- **INFORMATION PROVIDED**
>>>
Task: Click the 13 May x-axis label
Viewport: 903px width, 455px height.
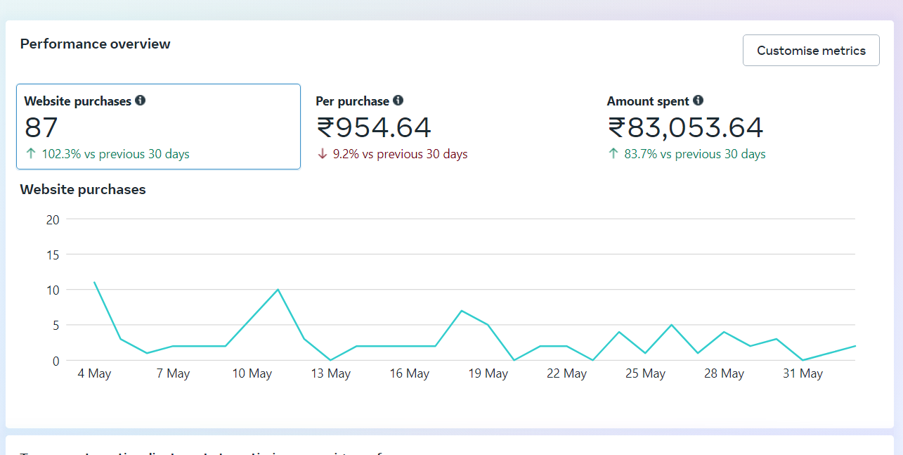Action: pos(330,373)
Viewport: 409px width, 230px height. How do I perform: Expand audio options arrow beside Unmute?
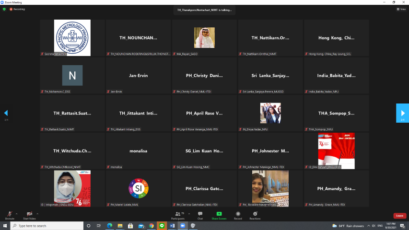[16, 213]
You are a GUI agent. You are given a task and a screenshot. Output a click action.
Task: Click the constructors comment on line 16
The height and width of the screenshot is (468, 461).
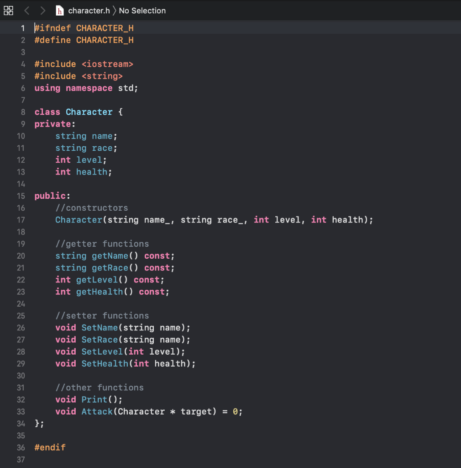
<<<
>>>
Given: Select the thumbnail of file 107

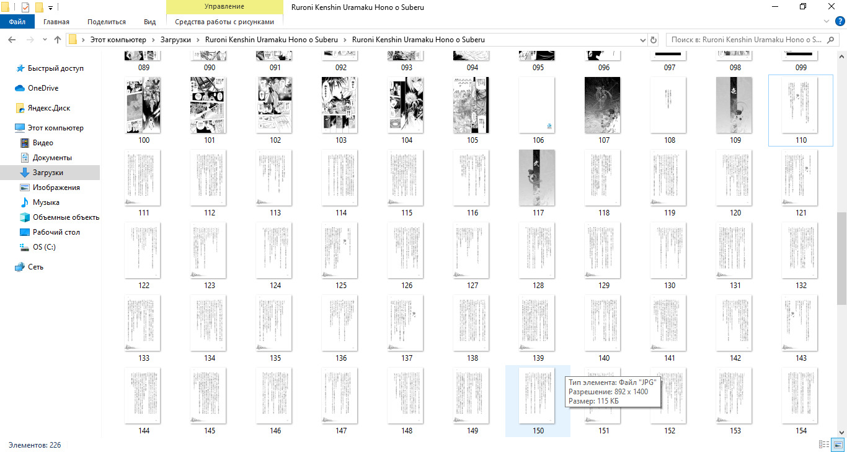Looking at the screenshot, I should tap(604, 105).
<<<
- **REQUIRED TASK**
Reproduce the lines of the listing from the line with "You are a GUI" to the line with "The height and", inclusive.

- **COMPLETE ANSWER**
You are a GUI agent. You are given a task and a screenshot. Output a click action.
Task: Click the constructors comment on line 16
The height and width of the screenshot is (468, 461).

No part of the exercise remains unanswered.